In most commercial lending transactions, it is a common practice for lenders to secure the loan with a mortgage on the business property, which would permit the lender to foreclose on the mortgage securing the property if the borrower were to default on the. For closely held businesses, many lenders also require the business owners to secure the loan with a personal guaranty. A guaranty is an agreement made by a third party to secure the debt of a borrower to a lender in the event that the borrower defaults on the loan.
In a recent decision from the Massachusetts Appeals Court, Phoenix REO, LLC v. Patel, the owner of a New Hampshire hotel, Nayan C. Patel, executed a construction loan agreement on the hotel’s behalf for $5.9 million dollars. Patel secured this loan with a mortgage on the hotel and also executed a personal guaranty. Two years later, Patel executed a second loan, and secured it with a second mortgage on the hotel but never personally guaranteed the second loan. Patel eventually defaulted on the first loan, and Phoenix REO, LLC–the holder of both loans–brought an action against Patel to enforce the guaranty on the first loan. REO sought to apply the proceeds from the foreclosure sale to the second loan before satisfying the debt under the first loan.

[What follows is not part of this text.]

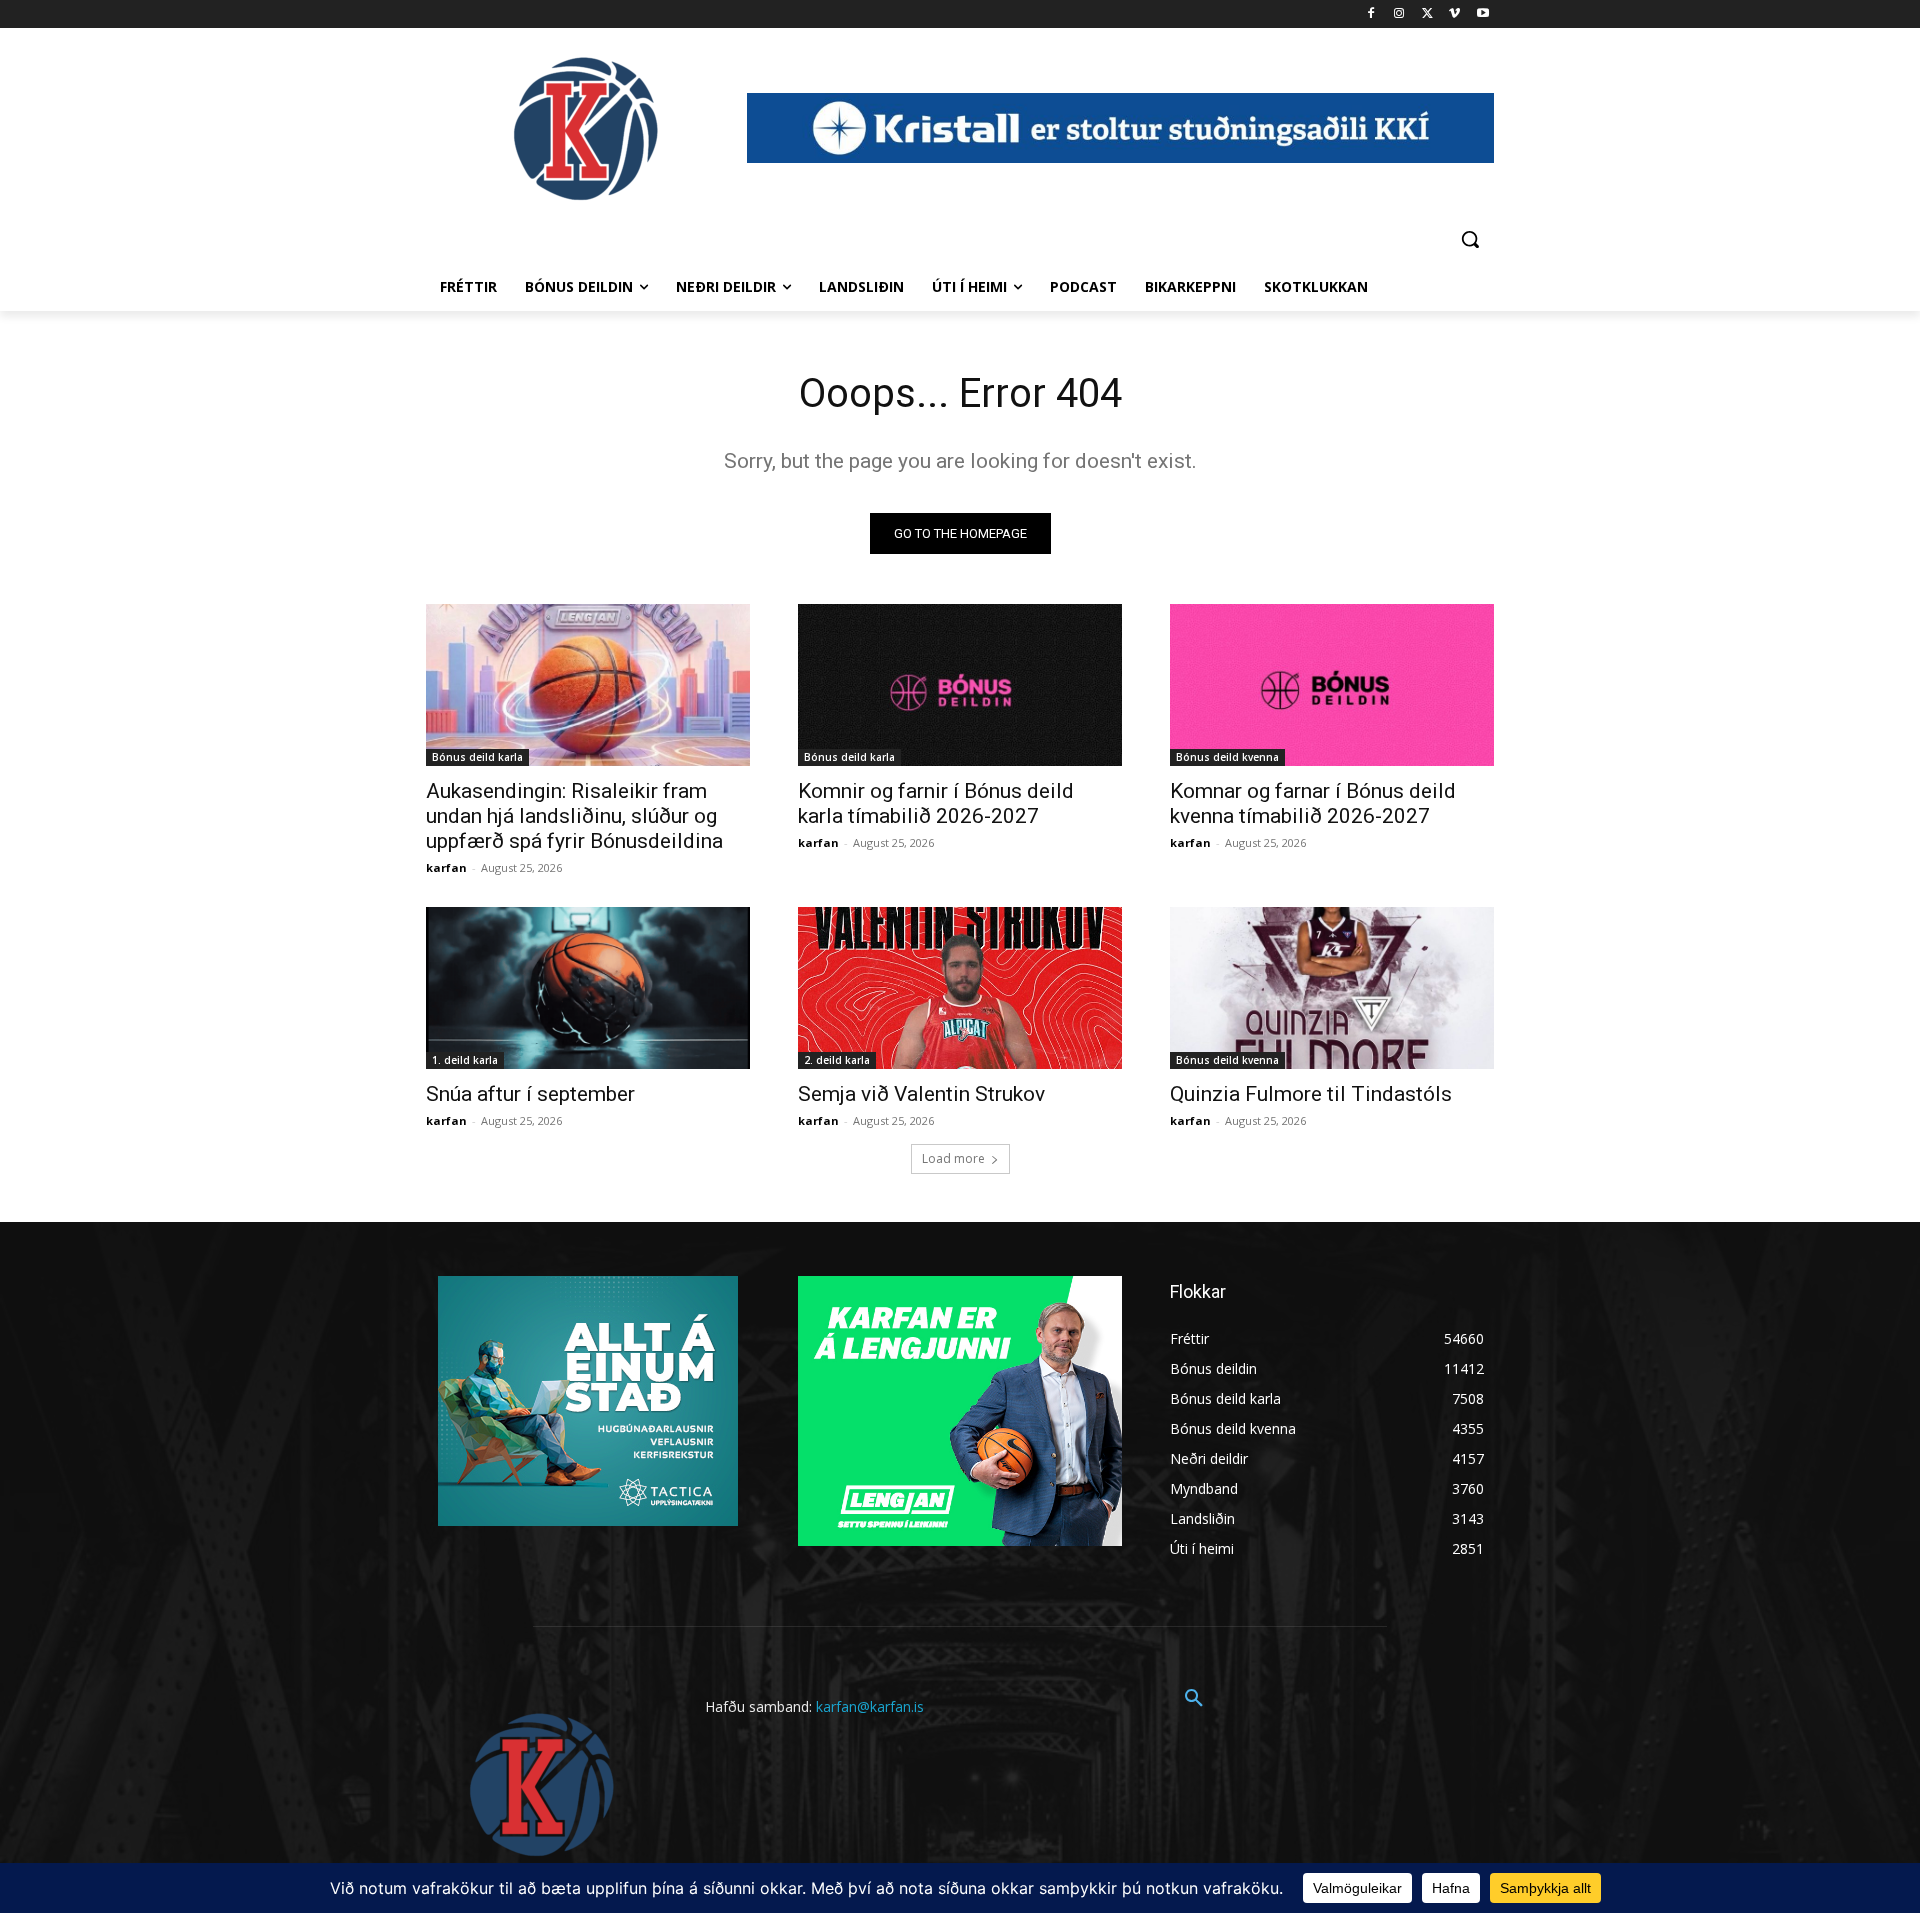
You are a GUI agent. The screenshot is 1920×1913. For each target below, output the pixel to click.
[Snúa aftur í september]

Patel counterclaimed that REO needed a declaratory judgment regarding the parties’ rights under the guaranty before REO could use the foreclosure proceeds in that way.
The trial court granted summary judgment in favor of REO; however, the Appeals Court disagreed. The Court noted that while the guaranty granted the lender wide authority to use funds from a foreclosure sale to satisfy the first loan, it was silent as to whether the lender could use the proceeds to satisfy any other loans before the first loan. The judgment regarding the declaratory relief was vacated and remanded for further proceedings.